In subgroup analysis, the patient risk profile and the NAC route of administration were not associated with ARI. However, there was a trend towards reduced ARI incidence among patients with baseline CKD randomized to NAC (RR 0.86, 95% CI 0.70–1.05, P = 0.14), particularly if NAC preparations were administered intravenously (RR 0.80, 95% CI 0.64–1.01, P = 0.06).

Post-hospitalization renal function

In two RCTs, kidney function was evaluated 14 and 30 days after cardiac surgery.23,24 In both studies, the trends in kidney function were similar in the NAC and control groups at 14 and 30 days after surgery. Although kidney function improved in both groups, it did not return to baseline in many patients. Mean creatinine clearance was ∼5 mL/min lower than baseline 14 days after surgery24 and 14% of the patients still had ARI 30 days after cardiac surgery (compared with 40% within the first five post-operative days).23

Adverse events

Adverse events were reported in only 3 of the 10 studies.23,25,32 Among 436 patients, nausea and vomiting occurred in 26 patients (9 NAC vs. 17 placebo), and hypotension and diarrhoea were reported in 1 patient each. There was no difference in the need for intravenous inotrope or pressor medications.24

Assessment of within-group heterogeneity

We found no evidence of statistical heterogeneity in the effects of NAC on ARI (I2 = 0; P = 0.75), haemodialysis (I2 = 0; P = 0.58), or death (I2 = 0; P = 0.94) among pooled studies suggesting that results were consistent across studies. On the other hand, we found moderate to high level of heterogeneity on the effects of NAC on maximum change in creatinine (I2 = 50%; P = 0.05), ICU length of stay (I2 = 94%; P < 0.00001), and total hospital length of stay (I2 = 55%; P = 0.05).

Discussion

In this systematic review of 10 RCTs involving more than 1100 patients who underwent cardiac surgery, we found that prophylactic administration of NAC in the perioperative period did not reduce any of the preplanned clinical outcomes including the incidence of ARI, haemodialysis, death, or length of stay in the ICU and in the hospital. In an exploratory subgroup analysis, there was a trend towards reduced ARI among patients with baseline CKD who were administered intravenous NAC. We also found that NAC was, in general, well tolerated and not associated with adverse events in the few studies that reported this information.

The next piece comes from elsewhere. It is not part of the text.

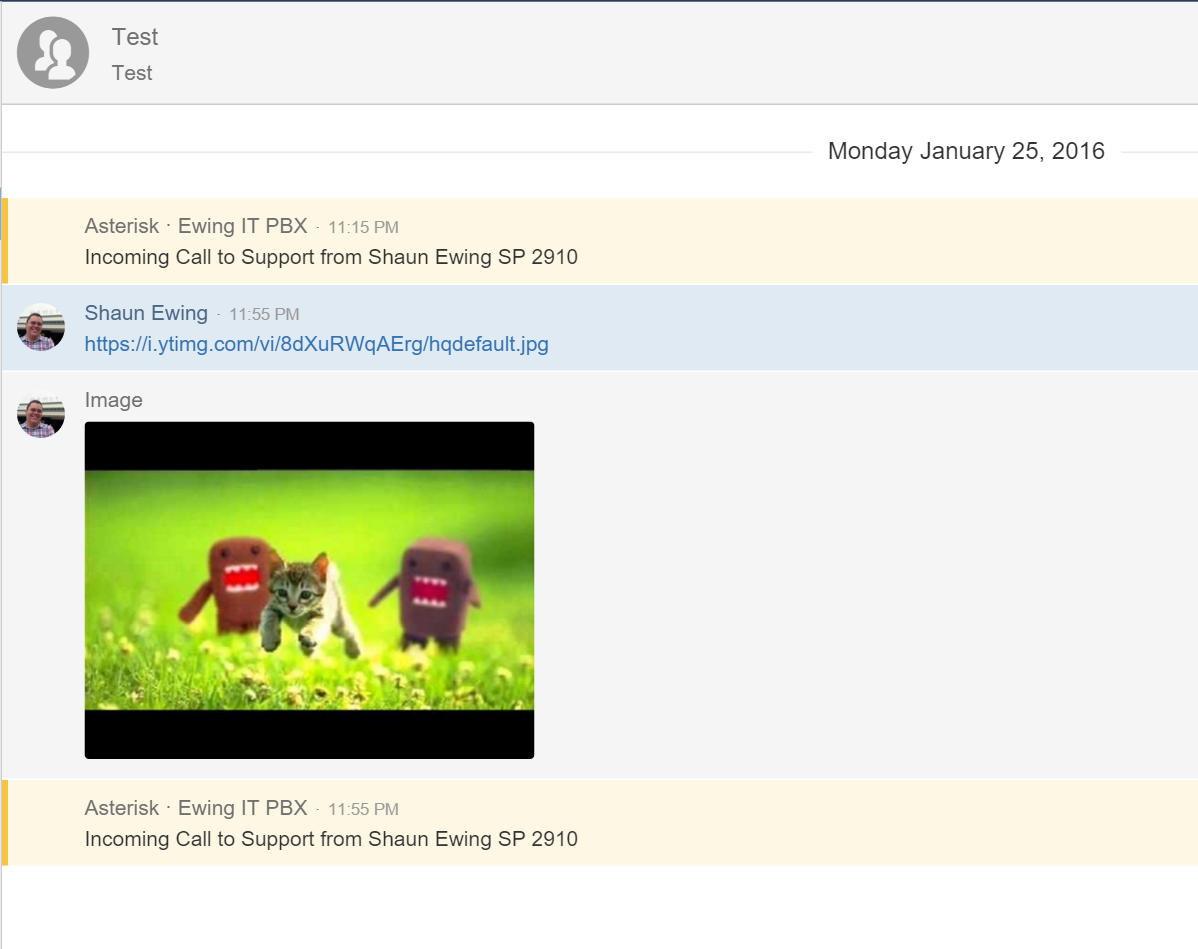The height and width of the screenshot is (949, 1198).
Task: Click the 11:55 PM timestamp next to Shaun Ewing
Action: tap(264, 315)
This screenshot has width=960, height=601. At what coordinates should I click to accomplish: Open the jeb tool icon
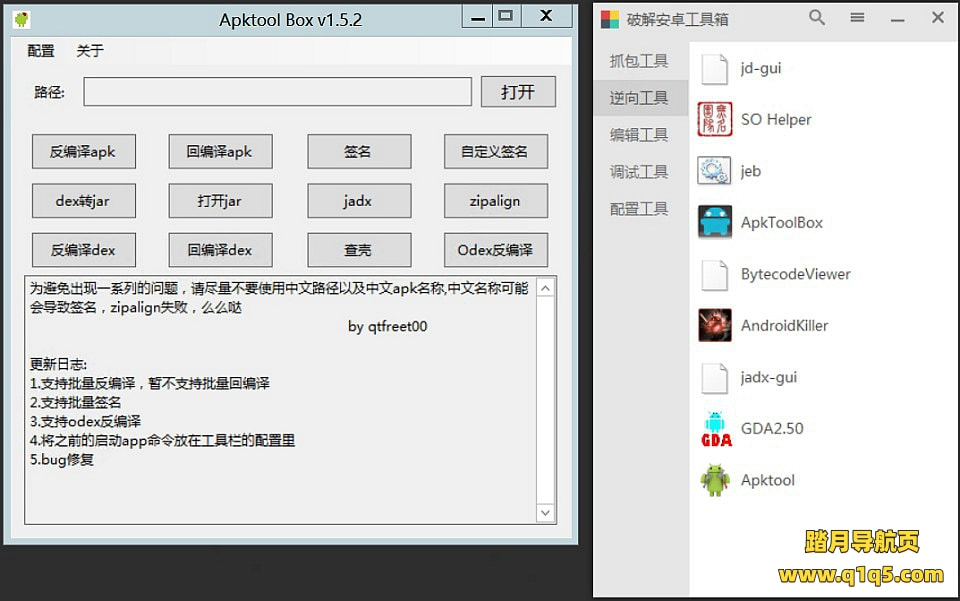click(714, 171)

Post-operative ARI is a common event following cardiac surgery.111 When defined as a 50% increase in serum creatinine, ARI complicates between 7% and 39% of all operative procedures.3538 Small increases in serum creatinine following cardiac surgery have been associated with increased duration of mechanical ventilation,39 length and cost of hospitalization, and the risk of short-term mortality.4,40,41 Recently, a number of studies have evaluated the long-term complications of small changes in serum creatinine during the hospitalization.42,43 Increases in serum creatinine following myocardial infarction are associated with an increased long-term risk of end-stage kidney disease42 and mortality.43 While it currently remains unclear whether ARI itself is pathological or simply a marker of poor outcomes, current epidemiological data suggest that preventing increases in serum creatinine following cardiac surgery may reduce adverse health outcomes. N-Acetylcysteine has been demonstrated to ameliorate ARI in rats following cardiac surgery19,20 and appears to decrease the rise in creatinine associated with contrast administration.21,22 However, the results from the present systematic review do not suggest that prophylactic NAC administration prior to cardiac surgery reduces either the incidence of ARI or the maximal increase in serum creatinine following surgery.

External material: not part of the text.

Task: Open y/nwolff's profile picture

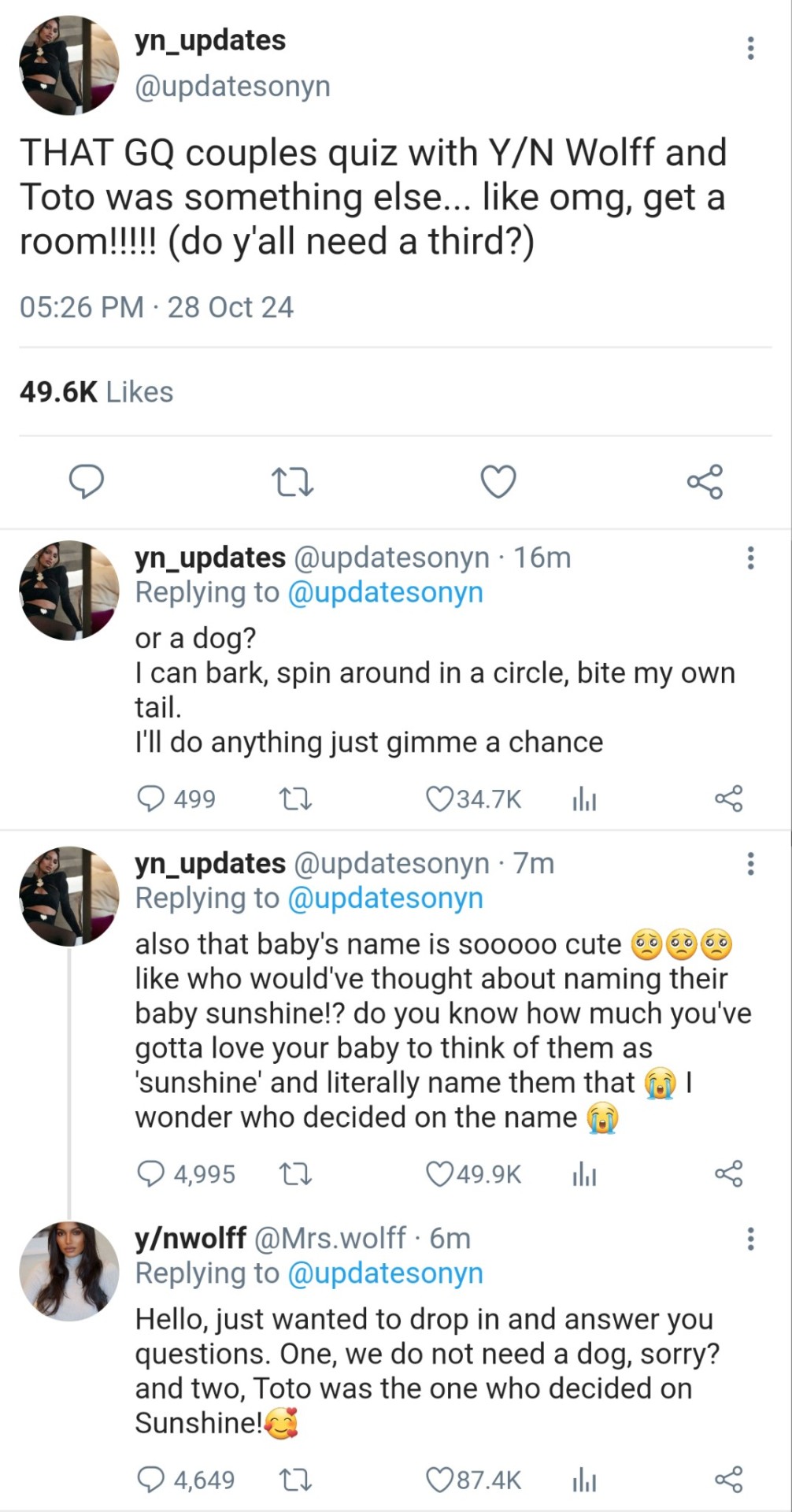Action: 69,1271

Although there is no consensus in the definition of post-cardiac surgery ARI in the medical literature, an absolute increase in serum creatinine >0.5 mg/dL or a relative increase >25% from baseline after cardiac surgery has been widely used in previous studies. The risk of complications and death related to kidney injury are highest among patients who require haemodialysis following cardiac surgery.12 Haemodialysis and death are also hard endpoints that a recent consensus statement has encouraged investigators to use as outcome variables in studies of ARI after cardiac surgery.13 However, these are also relatively rare outcomes. In our investigation, these outcomes occurred in 3% of the study participants, many of whom had high-risk features at baseline. N-Acetylcysteine did not alter the risk of either haemodialysis or death compared with placebo. Given that our observed incidence for haemodialysis and death is similar to previous cohort studies4446 of cardiac surgery patients, our results are likely generalizable to larger populations. Furthermore, a recent meta-analysis of RCTs of NAC administered perioperatively to patients undergoing cardiac or abdominal surgeries has also reported no difference in mortality, haemodialysis, ARI, and ICU length of stay, supporting our results.47

Six of the 10 RCTs in this systematic review included only those patients perceived to be at high risk for developing ARI after surgery.2325,28,31,32 However, baseline CKD, a very important predictor of post-operative ARI, was a compulsory entry criterion in only four studies.23,24,31,32 In the other two studies, patients with serum creatinine >1.4 mg/dL comprised fewer than 25% of their study population and led to a lower incidence of haemodialysis.25,28 In subgroup analyses, a trend towards reduced ARI with NAC was observed among patients with baseline CKD, particularly if NAC was administered intravenously. These observations suggest that it may be more prudent to make baseline CKD a compulsory inclusion criterion in future studies evaluating interventions to reduce renal injury after heart surgery.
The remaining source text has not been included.